3 of 12 Paul Drinkwater/NBC/Getty Images
Carol Hathaway (Julianna Margulies), ER
Remember when Carol was wheeled into the ER in the pilot after she tried to OD on pills because of her on-again, off-again relationship with Doug? She was supposed to die. Producers changed her fate after Carol scored highly with test audiences, and Margulies won an Emmy for her performance in the first season — the only acting Emmy the drama's main cast ever won. But forget the hardware — had Carol died, we would've been deprived of one of TV's most iconic couples and the best-kept secret cameo ever.

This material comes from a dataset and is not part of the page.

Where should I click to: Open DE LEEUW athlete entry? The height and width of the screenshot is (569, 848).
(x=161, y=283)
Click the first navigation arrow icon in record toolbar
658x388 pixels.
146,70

4 of 12 Mario Perez/ABC/Getty Images
Jack Shephard (Matthew Fox), Lost
As originally scripted, Jack was supposed to die halfway through the pilot, as a signal that the audience should always expect the unexpected from the show. But fearing that the viewers would resent the show for killing off a seemingly major character so quickly, the script was rewritten. (Fun fact: Producers were interested in Michael Keaton for the role, but he who turned down once the role was meant to continue on in the series.) Instead, Matthew Fox's Jack became the Oceanic 815 survivors' de facto leader and the show's main protagonist.
5 of 12 Prashant Gupta/FX
Boyd Crowder (Walton Goggins), Justified
In "Fire in the Hole," the Elmore Leonard short story upon which Justified is based, Boyd Crowder is killed by U.S. Marshal Raylan Givens after a heated showdown. The same was meant to be to happen in the FX drama's pilot episode until test audiences responded favorably to Goggins' performance and expressed interest in learning more about the character. As a result, at times in recent seasons, we almost forget who we should be rooting for. The man in the cowboy hat may be the star of the show, but his outlaw counterpart is what keeps us coming back.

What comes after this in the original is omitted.